News flash: I’ve got a new book coming out soon!

  I’ll offer details later, when I have a better idea of when it will happen.

  I haven’t posted anything on this blog lately because I’ve been occupied getting the final manuscript to the publisher.

  Sad to say, it will not be out by Nov. 30, which is the end of the publisher’s half-price sale.

  (A reminder: two of my previous books are half-price! They are Keeping Christmas and Change of Heart. Check them out at wipfandstock.com.)

  Don’t think the new one will be out by Christmas either, so tell Santa he can cross it off his delivery lists this year.

  I turned in the manuscript and associated paperwork last Friday. I’m relieved to get over that initial hurdle, but more work is ahead, including paginating, copy editing, proofreading and early marketing. Happily, I don’t have to do all those steps, mostly just wait for the results.

  * * * * *

  Here’s more on the “hidden” Pantocrator at St. Fin Barre’s Cathedral in the city of Cork, Ireland.

  Linda and I toured the cathedral late in the summer as part of a Wesley Study Tour of the British Isles.

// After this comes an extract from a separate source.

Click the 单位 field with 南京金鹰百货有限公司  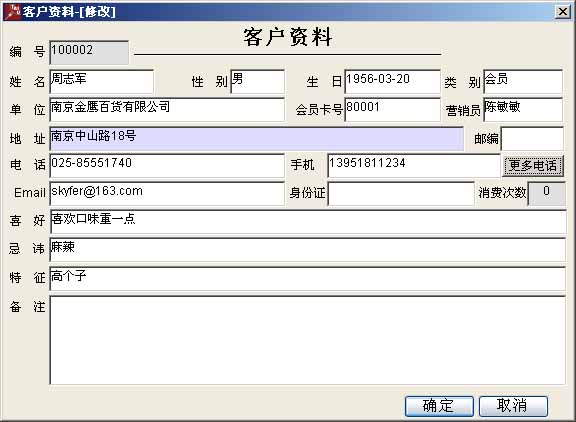[167, 110]
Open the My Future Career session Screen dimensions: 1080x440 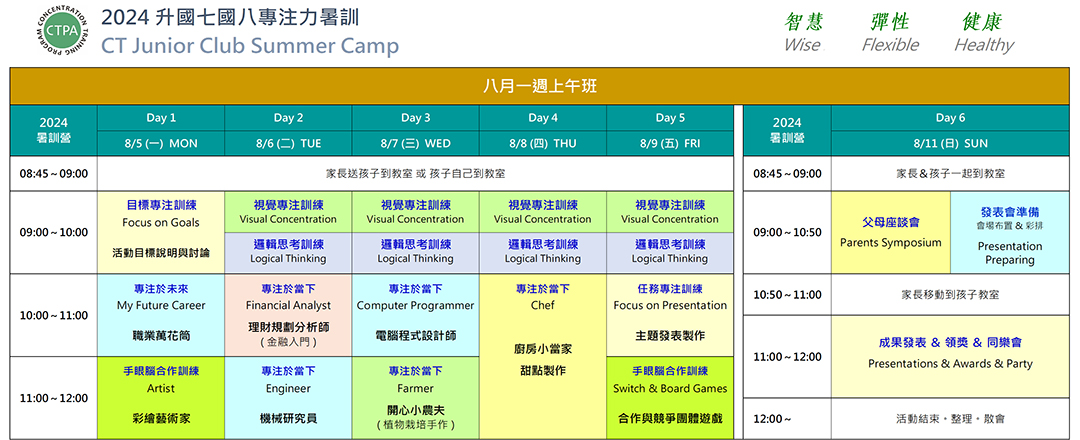161,314
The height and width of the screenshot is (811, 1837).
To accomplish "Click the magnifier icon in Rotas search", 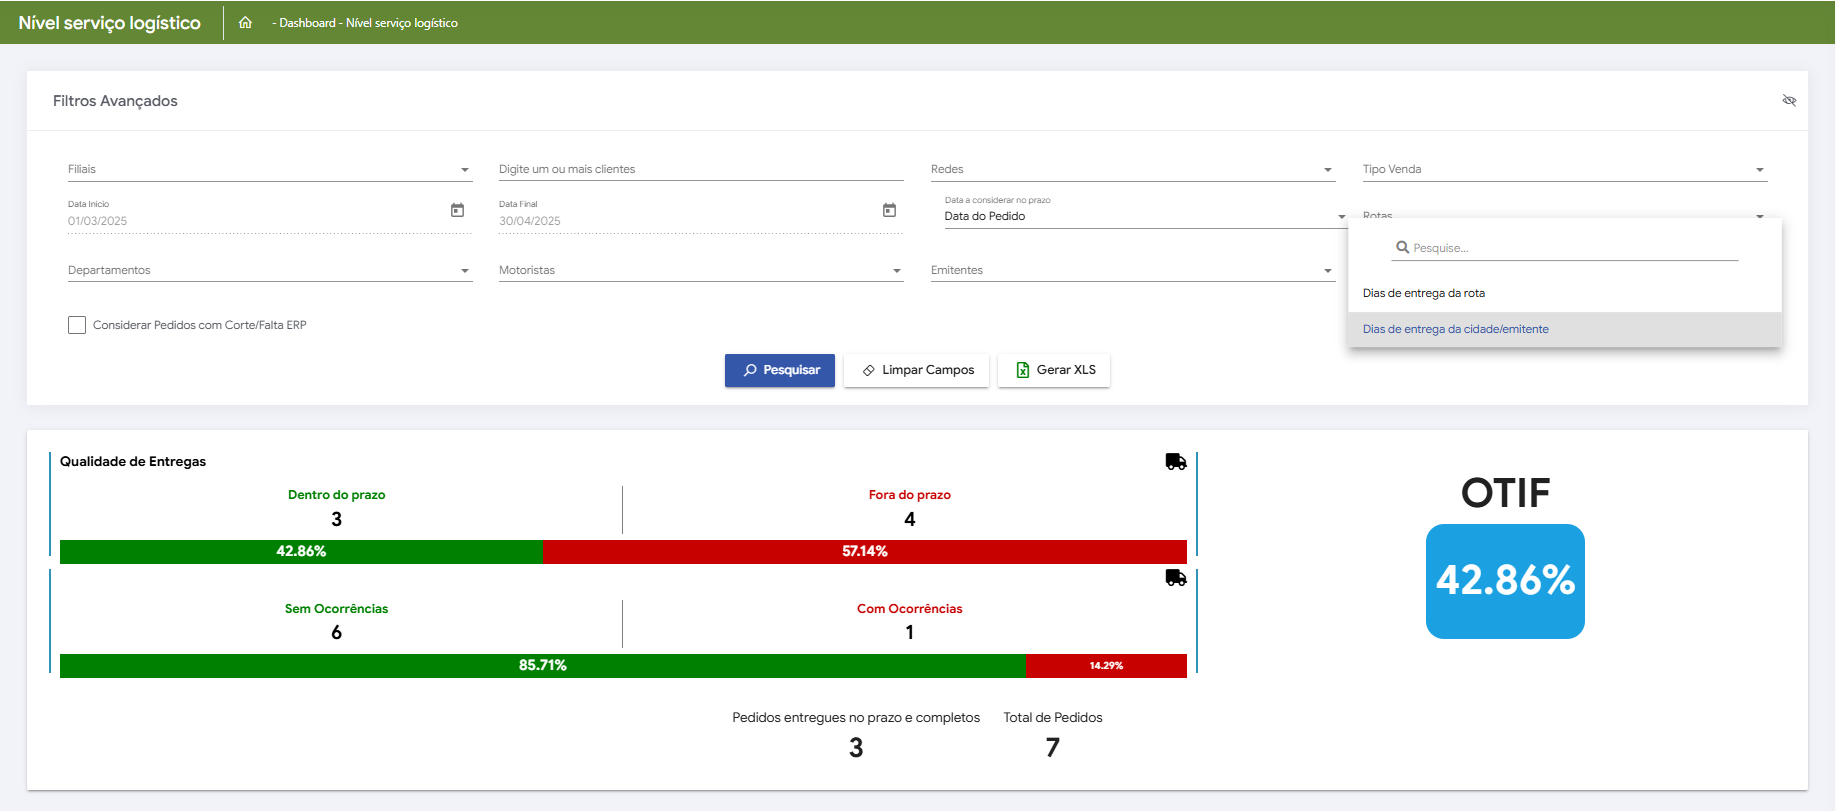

  The cathedral occupies a relatively small footprint but soars high into the sky above Cork. For all its height, it lacks the flying buttresses you often see to support the high walls in other cathedrals.

  The lack of buttresses may explain why high above the altar you can barely see a mosaic depiction of Christ Pantocrator, or Christ the King. The view is obscured by several colorful support beams.

  When I asked about them, a spokesman for the cathedral said the beams were probably used to carry the weight of the walls from the inside because there were no buttresses outside.

  Recently I got a message from Shane Broderick, a cathedral guide who also is a historian and folklorist. He said he thought the Pantocrator was not part of the original design by noted architect William Burges, but was added later.

  He provided a drawing by Burges of the upper reaches of the walls above the altar. There’s no Pantocrator visible.

  So maybe another piece of the puzzle falls into place, so to speak.

  Shane sent me several photos of the Pantocrator. I’m including one here. You may notice that he is not nearly so fierce as so many other renderings of him.

  I’m also including another photo he sent me – a photo of one of the angels that line the high walls near the Pantocrator. This angel is holding a model of the cathedral.

  From that iconography it would appear that not only was the cathedral a part of the heavenly plan, perhaps the “hidden” Pantocrator was as well. Ask the angels.